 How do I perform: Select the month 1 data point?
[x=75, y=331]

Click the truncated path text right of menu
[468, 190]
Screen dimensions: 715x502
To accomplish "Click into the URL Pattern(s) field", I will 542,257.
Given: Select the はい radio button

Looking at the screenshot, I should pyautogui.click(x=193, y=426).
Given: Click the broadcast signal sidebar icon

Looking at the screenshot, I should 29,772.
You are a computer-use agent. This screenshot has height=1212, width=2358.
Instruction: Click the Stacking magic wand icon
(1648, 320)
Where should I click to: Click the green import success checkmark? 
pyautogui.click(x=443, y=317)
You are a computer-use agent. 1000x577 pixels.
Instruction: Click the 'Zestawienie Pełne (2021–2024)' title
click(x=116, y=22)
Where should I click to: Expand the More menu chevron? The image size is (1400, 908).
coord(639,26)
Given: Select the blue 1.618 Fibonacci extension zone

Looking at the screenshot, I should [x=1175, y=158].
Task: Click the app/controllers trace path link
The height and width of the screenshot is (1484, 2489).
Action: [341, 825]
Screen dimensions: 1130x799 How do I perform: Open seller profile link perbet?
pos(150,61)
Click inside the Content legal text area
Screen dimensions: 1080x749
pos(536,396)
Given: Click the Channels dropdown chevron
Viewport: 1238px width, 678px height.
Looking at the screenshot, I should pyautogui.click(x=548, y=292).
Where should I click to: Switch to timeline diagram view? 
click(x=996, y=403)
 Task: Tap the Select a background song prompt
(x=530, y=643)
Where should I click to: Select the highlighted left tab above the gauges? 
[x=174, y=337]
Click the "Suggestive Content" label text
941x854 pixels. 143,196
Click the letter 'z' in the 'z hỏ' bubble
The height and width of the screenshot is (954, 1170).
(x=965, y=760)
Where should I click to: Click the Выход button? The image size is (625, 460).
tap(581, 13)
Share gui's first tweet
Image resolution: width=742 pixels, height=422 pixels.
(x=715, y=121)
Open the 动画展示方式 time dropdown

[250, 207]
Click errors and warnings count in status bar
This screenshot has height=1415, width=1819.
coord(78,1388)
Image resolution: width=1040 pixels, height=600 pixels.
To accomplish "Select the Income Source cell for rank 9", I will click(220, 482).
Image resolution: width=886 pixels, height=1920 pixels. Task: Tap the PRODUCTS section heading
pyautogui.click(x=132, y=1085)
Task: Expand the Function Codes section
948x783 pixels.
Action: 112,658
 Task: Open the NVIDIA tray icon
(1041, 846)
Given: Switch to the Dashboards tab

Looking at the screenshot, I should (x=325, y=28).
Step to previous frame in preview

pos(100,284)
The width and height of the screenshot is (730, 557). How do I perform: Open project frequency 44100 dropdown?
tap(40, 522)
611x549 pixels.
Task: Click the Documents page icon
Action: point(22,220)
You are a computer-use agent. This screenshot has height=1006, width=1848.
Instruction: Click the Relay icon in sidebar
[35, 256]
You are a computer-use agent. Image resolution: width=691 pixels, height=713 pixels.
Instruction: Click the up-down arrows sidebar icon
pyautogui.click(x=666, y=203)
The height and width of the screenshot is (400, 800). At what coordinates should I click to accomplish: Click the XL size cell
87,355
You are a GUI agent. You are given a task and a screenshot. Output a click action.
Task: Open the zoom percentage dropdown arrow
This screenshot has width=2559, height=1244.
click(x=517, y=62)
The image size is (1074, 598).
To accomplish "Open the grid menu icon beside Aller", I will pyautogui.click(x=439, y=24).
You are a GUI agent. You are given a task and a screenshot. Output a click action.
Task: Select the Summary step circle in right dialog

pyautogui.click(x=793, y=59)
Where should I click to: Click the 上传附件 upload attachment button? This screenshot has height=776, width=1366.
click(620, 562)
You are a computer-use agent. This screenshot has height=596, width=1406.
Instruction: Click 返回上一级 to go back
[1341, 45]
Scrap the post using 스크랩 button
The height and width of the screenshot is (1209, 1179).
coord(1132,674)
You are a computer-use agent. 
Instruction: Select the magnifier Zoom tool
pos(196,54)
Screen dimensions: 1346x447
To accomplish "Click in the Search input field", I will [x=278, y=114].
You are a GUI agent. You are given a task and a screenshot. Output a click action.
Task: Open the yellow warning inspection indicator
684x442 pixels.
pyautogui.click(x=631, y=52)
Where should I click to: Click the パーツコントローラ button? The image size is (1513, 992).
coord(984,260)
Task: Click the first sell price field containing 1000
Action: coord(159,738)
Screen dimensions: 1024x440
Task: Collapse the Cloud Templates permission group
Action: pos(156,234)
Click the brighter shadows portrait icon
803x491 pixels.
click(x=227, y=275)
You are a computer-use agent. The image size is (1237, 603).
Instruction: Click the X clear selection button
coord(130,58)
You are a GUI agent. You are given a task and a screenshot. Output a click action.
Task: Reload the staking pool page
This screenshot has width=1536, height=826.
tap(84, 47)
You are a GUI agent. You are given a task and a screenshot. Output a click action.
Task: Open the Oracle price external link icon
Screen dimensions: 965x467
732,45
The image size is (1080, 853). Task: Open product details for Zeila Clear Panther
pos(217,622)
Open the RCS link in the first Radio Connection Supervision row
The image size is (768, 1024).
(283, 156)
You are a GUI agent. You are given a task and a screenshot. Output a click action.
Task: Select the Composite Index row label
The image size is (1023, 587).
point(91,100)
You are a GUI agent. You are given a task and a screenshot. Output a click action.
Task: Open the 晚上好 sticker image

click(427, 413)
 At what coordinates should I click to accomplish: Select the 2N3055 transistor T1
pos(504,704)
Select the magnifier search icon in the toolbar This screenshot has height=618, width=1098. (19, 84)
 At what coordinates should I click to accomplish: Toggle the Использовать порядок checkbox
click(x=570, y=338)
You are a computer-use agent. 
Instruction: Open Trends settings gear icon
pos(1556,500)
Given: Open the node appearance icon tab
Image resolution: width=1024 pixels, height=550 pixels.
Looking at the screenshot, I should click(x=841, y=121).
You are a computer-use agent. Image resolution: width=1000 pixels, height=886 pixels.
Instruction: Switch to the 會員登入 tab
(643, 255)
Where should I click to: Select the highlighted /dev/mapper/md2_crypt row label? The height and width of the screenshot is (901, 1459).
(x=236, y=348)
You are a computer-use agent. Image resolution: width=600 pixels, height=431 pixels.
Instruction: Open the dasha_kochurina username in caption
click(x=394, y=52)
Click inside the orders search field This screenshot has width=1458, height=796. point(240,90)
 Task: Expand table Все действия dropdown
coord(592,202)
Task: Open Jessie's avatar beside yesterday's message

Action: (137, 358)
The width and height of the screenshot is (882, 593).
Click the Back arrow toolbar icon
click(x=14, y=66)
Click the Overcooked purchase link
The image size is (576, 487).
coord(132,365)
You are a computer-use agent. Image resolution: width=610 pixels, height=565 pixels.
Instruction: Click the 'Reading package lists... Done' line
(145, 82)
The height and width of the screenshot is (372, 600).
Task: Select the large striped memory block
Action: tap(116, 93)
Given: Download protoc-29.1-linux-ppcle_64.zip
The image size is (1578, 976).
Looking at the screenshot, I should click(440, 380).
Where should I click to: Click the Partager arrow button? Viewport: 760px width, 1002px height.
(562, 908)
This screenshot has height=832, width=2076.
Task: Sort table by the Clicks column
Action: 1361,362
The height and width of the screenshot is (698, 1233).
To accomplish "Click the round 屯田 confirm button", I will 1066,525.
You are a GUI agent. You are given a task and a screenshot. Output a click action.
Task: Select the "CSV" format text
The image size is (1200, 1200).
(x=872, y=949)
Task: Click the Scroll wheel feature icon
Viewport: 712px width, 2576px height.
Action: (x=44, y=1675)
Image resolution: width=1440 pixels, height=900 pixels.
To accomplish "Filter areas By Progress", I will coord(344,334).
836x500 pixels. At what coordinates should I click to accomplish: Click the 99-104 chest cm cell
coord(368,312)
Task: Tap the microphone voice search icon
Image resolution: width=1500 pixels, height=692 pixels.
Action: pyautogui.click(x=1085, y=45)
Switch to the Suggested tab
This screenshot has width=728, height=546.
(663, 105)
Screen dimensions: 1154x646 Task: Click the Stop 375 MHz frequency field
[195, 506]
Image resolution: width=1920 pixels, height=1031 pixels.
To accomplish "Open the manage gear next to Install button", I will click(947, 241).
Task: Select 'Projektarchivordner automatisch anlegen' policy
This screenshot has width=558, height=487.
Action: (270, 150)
::::::::
§ Your task: Copy every line where the word "inside" is present in the entries above.

§ Exercise solution:
Click inside the Content legal text area
Click inside the orders search field This screenshot has width=1458, height=796. point(240,90)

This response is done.